WHAT NEEDS TO BE DONE> Please copy the lines of the rows below from the one holding "Task: Click the chain link icon in toolbar" through the end of the rows, inclusive. Leave the pictures out of your copy.

Rows excerpted from a collection>
(begin)
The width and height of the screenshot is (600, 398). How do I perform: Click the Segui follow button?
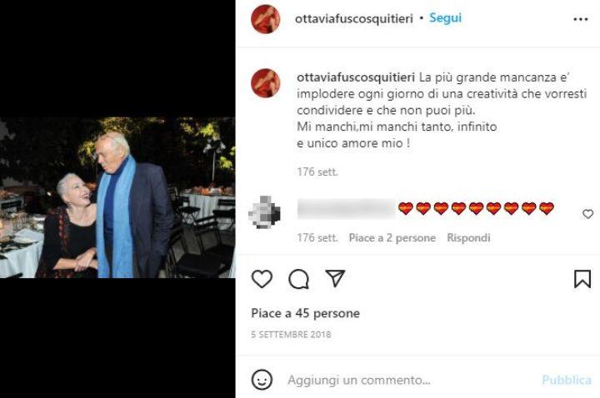445,18
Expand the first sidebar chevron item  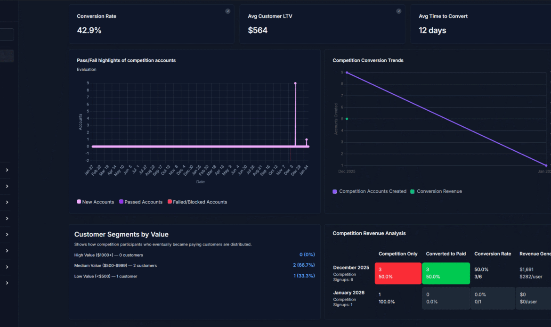pyautogui.click(x=7, y=170)
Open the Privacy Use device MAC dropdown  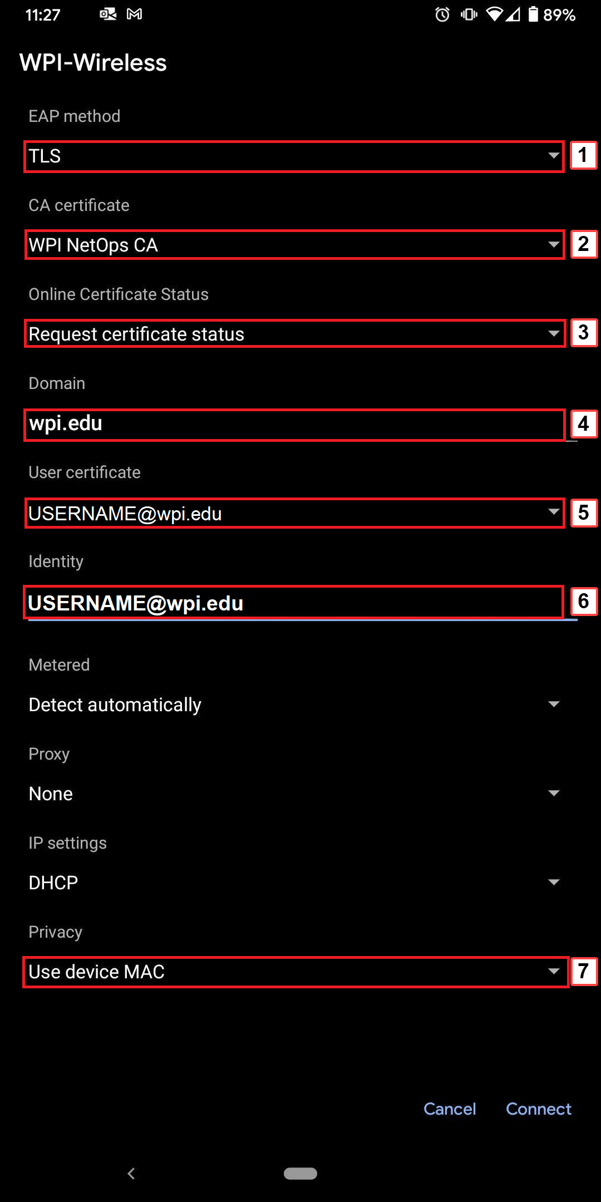[x=295, y=972]
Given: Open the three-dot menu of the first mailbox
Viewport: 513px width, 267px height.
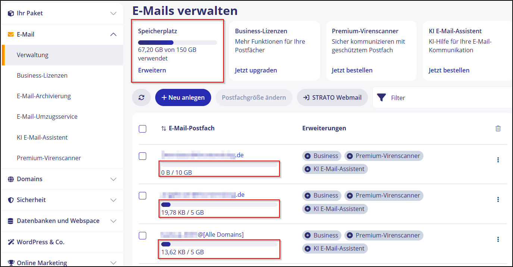Looking at the screenshot, I should 498,159.
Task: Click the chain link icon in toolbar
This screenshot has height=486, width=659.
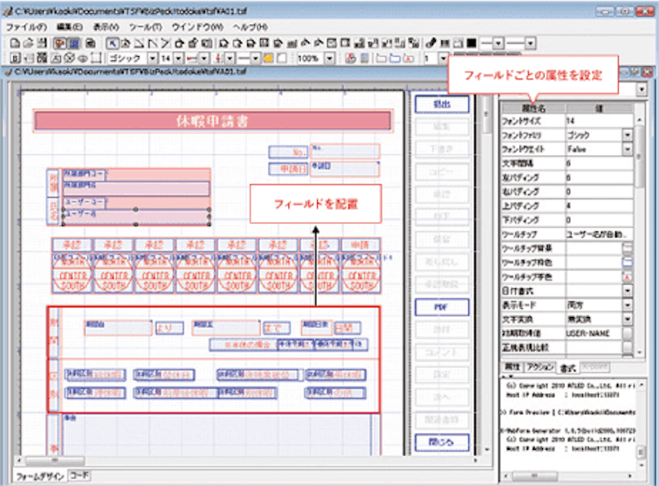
(end)
RESPONSE>
Task: Click the chain link icon in toolbar
This screenshot has height=486, width=659.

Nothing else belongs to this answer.